Al día siguiente fui a buscar el carro y todo volvió a la normalidad; bueno, eso pensé…

Una semana más tarde, mientras leía el Telegram and Gazette, reconocí la casa amarilla del otro día. Había una foto de ella en la primera página del periódico, y decía, “Encuentran hombre muerto en el sótano de una casa en la Calle Borges”. El cuerpo era de un hombre de sesenta y cinco años de edad. Había sido brutalmente abusado con descargas eléctricas, quemado con agua hirviendo y cigarrillos; también le habían amputado varios dedos de la mano izquierda; y para desaparecerlo, lo habían incendiado con gasolina. ¡No podía creerlo! Pero mi sorpresa fue aún mayor, y más escalofriante, cuando leí que la persona que había perpetrado todo ese abuso era la misma mujer que me había prestado el celular esa noche. Era la esposa de la víctima. ¡Volví a paralizarme y a quedarme sin habla! ¡Estaba perpleja!

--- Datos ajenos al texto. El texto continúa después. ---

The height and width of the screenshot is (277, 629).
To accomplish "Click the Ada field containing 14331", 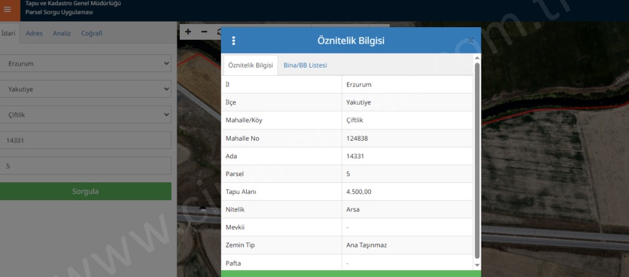I will [86, 141].
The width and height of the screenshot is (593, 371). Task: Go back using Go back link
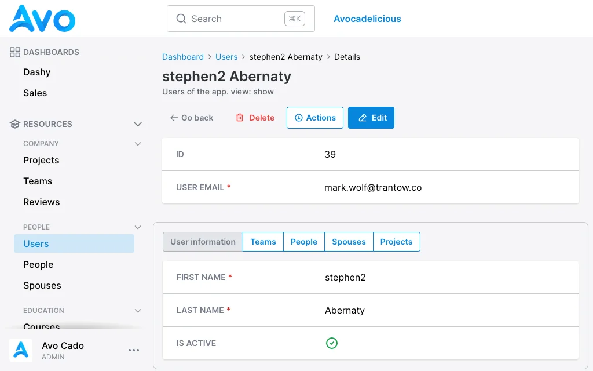192,118
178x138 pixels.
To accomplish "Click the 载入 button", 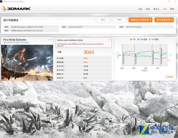I will pyautogui.click(x=103, y=20).
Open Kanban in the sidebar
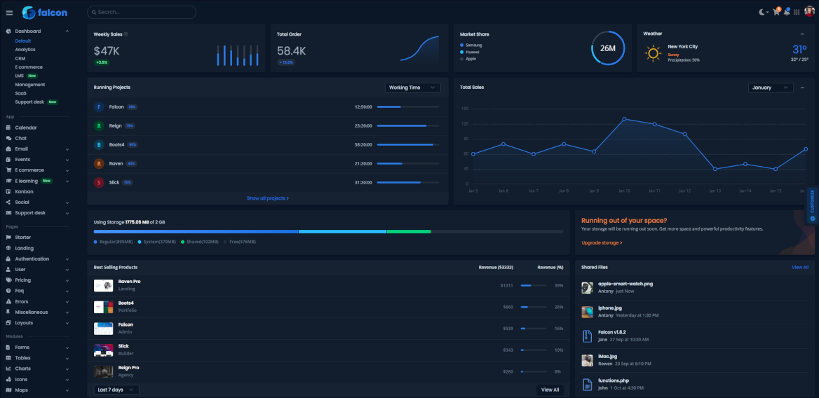The width and height of the screenshot is (819, 398). coord(24,191)
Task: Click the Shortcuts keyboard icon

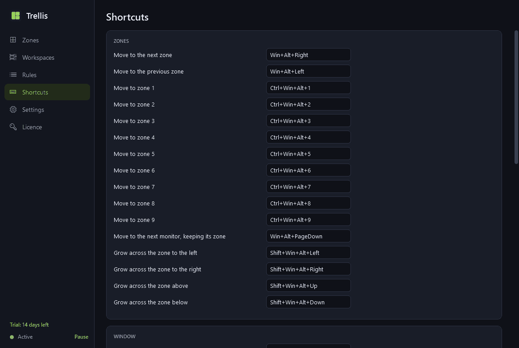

Desde ese momento, la noticia no me dejó tranquila. Podría haber hecho algo por el hombre y no lo hice. Pensé: «Si tan solo hubiera sido más valiente, si tan solo… habría salvado la vida de ese pobre hombre.» Ahora era demasiado tarde. El pobre viejo estaba muerto; la asesina estaba presa; y yo estaba retorciéndome de remordimientos.